During the senior year of high school, the participants' mental health was assessed with surveys that measured depressive symptoms and anxiety levels.
The interplay of alienation, trust and communication
Starting in the sixth grade, the children reported growing disconnect with their parents. During the middle school years, the participants indicated increases in feelings of alienation from both parents as the levels of trust and quality of communication decreased.
"Kids pulling away from parents is a well-known phenomenon of adolescence, but we found that it really begins in early middle school," Luthar said.
The pulling away from parents associated with adolescence happens as the teenagers, or even pre-teenagers, begin to explore self-sufficiency and independence. Ebbert said a natural inclination of parents is to give their child space to navigate independence, but she added that if this response is seen as disengagement by kids, it can lead to problems like the ones the researchers found in the NESSY participants.
"We wanted to understand how the changes in the children's feelings of alienation, trust and communication with both parents affected their development, so we examined whether the reported changes could predict depressive symptoms or anxiety by the end of high school," said Infurna, associate professor of psychology and co-author on the paper.
Increases in alienation from both parents and decreasing less trust between children and their mothers were related to higher levels of anxiety in grade 12. Depressive symptoms in grade 12 were also predicted by increasing alienation and decreasing trust with mothers during the high school years.
The researchers found gender differences, in both the student participants and in the effect of parents. Middle school girls reported experiencing greater increases in alienation from both parents and greater decreases in trust with their mothers. Symptom levels at age 18 also differed, with girls experiencing higher levels of anxiety than boys during the senior year.
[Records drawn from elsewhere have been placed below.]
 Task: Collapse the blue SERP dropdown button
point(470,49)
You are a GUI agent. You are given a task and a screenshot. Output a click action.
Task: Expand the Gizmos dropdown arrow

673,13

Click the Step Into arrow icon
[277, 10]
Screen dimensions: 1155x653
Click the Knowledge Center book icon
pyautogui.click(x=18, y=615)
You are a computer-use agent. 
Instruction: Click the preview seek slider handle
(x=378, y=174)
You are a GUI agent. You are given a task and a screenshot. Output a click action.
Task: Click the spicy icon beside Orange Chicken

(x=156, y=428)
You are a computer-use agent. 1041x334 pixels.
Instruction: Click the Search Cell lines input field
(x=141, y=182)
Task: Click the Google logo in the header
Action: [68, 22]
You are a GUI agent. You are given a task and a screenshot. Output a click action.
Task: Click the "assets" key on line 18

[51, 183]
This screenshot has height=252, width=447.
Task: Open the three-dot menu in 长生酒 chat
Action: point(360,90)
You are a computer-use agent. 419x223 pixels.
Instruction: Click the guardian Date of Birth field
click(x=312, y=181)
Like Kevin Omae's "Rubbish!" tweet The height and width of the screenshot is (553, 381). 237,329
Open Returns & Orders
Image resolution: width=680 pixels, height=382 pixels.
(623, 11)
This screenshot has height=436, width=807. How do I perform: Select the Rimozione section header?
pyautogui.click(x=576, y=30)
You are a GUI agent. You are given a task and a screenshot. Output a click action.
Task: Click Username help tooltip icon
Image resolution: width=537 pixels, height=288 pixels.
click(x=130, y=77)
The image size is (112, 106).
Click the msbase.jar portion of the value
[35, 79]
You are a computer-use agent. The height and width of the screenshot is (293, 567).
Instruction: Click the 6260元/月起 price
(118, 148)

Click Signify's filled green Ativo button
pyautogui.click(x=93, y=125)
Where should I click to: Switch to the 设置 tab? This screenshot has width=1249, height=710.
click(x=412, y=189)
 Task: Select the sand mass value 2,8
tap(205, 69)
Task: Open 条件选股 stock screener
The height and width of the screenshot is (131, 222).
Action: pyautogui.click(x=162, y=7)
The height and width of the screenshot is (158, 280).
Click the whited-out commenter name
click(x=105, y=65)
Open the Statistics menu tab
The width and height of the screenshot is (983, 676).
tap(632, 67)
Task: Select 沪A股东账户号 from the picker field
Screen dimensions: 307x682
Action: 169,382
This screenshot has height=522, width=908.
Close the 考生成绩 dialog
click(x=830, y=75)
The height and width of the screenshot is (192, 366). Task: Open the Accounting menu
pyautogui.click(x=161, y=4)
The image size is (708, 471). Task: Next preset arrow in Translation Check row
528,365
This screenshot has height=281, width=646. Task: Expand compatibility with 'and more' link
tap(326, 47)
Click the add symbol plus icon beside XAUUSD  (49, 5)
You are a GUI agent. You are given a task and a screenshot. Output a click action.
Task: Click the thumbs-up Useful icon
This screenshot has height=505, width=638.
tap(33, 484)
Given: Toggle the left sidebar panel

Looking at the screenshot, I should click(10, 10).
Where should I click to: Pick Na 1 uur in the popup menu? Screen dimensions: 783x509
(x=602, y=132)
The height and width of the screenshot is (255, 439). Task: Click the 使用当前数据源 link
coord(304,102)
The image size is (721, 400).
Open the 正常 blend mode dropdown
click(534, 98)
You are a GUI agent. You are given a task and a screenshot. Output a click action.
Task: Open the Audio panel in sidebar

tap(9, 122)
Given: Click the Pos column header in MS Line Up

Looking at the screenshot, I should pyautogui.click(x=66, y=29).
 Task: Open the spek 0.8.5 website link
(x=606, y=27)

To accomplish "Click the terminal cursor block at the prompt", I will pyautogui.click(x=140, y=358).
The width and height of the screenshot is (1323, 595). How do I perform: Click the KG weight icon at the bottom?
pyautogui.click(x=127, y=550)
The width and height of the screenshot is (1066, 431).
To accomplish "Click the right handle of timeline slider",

There were differences in the average quality of the relationship with mothers and fathers. Overall, the participants reported feeling closer to their mothers, which the researchers suggested might explain why the changes in alienation, trust and communication were greater between children and their mothers.
"Our findings emphasize the importance of parents constantly working on close and supportive relationships with their children, even if the teenager or pre-teen is pulling away," Ebbert said. "The teen might be pulling away as part of the natural process of developing into an individual separate from their parents, but parents remain a primary influence and the primary source of support for the teen."